■ **What you need to do**:
Print the listing in full, with no character changed.

■ **Provided records**:
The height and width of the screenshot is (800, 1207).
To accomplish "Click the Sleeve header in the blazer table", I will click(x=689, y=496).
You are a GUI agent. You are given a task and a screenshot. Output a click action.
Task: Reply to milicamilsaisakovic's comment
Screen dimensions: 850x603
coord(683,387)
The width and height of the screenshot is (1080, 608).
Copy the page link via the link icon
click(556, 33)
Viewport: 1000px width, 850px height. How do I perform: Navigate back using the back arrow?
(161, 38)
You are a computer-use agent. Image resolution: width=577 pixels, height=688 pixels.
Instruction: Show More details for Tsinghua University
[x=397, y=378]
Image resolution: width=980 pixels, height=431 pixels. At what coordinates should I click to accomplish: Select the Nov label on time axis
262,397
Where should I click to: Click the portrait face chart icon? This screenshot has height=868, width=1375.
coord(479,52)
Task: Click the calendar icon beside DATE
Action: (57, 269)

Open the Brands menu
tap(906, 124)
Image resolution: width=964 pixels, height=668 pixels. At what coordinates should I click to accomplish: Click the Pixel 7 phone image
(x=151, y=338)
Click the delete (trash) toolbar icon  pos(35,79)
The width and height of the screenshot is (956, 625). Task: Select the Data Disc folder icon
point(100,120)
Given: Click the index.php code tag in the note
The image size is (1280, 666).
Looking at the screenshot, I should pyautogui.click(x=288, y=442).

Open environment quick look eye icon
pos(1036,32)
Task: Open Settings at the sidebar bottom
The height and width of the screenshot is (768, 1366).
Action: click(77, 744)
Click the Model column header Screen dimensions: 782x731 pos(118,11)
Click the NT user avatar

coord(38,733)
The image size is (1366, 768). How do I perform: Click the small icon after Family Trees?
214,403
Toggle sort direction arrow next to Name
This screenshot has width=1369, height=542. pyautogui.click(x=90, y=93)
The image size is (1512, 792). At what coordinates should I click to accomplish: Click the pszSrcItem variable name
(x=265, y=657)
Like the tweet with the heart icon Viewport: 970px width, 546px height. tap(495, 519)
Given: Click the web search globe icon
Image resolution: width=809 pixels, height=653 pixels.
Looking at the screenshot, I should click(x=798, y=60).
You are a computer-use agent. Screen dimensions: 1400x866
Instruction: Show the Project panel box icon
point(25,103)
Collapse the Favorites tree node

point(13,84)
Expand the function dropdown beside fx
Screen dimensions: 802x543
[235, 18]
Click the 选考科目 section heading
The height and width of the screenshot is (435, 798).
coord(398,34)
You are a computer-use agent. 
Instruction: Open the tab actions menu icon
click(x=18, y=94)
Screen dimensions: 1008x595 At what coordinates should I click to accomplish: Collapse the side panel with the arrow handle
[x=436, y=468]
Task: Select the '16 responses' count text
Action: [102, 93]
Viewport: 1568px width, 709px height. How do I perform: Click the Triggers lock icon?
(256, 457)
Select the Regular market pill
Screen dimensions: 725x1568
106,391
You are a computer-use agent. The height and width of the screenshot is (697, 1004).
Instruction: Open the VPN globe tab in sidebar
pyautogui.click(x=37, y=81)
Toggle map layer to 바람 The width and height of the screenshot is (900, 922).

■ **Worked solution**:
The height and width of the screenshot is (800, 1207).
To accomplish "Click the Sleeve header in the blazer table", I will click(x=689, y=496).
You are a GUI agent. You are given a task and a screenshot. Output a click action.
Task: Reply to milicamilsaisakovic's comment
Screen dimensions: 850x603
coord(683,387)
The width and height of the screenshot is (1080, 608).
Copy the page link via the link icon
click(556, 33)
Viewport: 1000px width, 850px height. How do I perform: Navigate back using the back arrow?
(161, 38)
You are a computer-use agent. Image resolution: width=577 pixels, height=688 pixels.
Instruction: Show More details for Tsinghua University
[x=397, y=378]
Image resolution: width=980 pixels, height=431 pixels. At what coordinates should I click to accomplish: Select the Nov label on time axis
262,397
Where should I click to: Click the portrait face chart icon? This screenshot has height=868, width=1375.
coord(479,52)
Task: Click the calendar icon beside DATE
Action: (57, 269)

Open the Brands menu
tap(906, 124)
Image resolution: width=964 pixels, height=668 pixels. At what coordinates should I click to accomplish: Click the Pixel 7 phone image
(x=151, y=338)
Click the delete (trash) toolbar icon  pos(35,79)
The width and height of the screenshot is (956, 625). Task: Select the Data Disc folder icon
point(100,120)
Given: Click the index.php code tag in the note
The image size is (1280, 666).
Looking at the screenshot, I should pyautogui.click(x=288, y=442).

Open environment quick look eye icon
pos(1036,32)
Task: Open Settings at the sidebar bottom
The height and width of the screenshot is (768, 1366).
Action: click(77, 744)
Click the Model column header Screen dimensions: 782x731 pos(118,11)
Click the NT user avatar

coord(38,733)
The image size is (1366, 768). How do I perform: Click the small icon after Family Trees?
214,403
Toggle sort direction arrow next to Name
This screenshot has width=1369, height=542. pyautogui.click(x=90, y=93)
The image size is (1512, 792). At what coordinates should I click to accomplish: Click the pszSrcItem variable name
(x=265, y=657)
Like the tweet with the heart icon Viewport: 970px width, 546px height. tap(495, 519)
Given: Click the web search globe icon
Image resolution: width=809 pixels, height=653 pixels.
Looking at the screenshot, I should click(x=798, y=60).
You are a computer-use agent. Screen dimensions: 1400x866
Instruction: Show the Project panel box icon
point(25,103)
Collapse the Favorites tree node

point(13,84)
Expand the function dropdown beside fx
Screen dimensions: 802x543
[235, 18]
Click the 选考科目 section heading
The height and width of the screenshot is (435, 798).
coord(398,34)
You are a computer-use agent. 
Instruction: Open the tab actions menu icon
click(x=18, y=94)
Screen dimensions: 1008x595 At what coordinates should I click to accomplish: Collapse the side panel with the arrow handle
[x=436, y=468]
Task: Select the '16 responses' count text
Action: [102, 93]
Viewport: 1568px width, 709px height. How do I perform: Click the Triggers lock icon?
(256, 457)
Select the Regular market pill
Screen dimensions: 725x1568
106,391
You are a computer-use agent. The height and width of the screenshot is (697, 1004).
Instruction: Open the VPN globe tab in sidebar
pyautogui.click(x=37, y=81)
Toggle map layer to 바람 The width and height of the screenshot is (900, 922).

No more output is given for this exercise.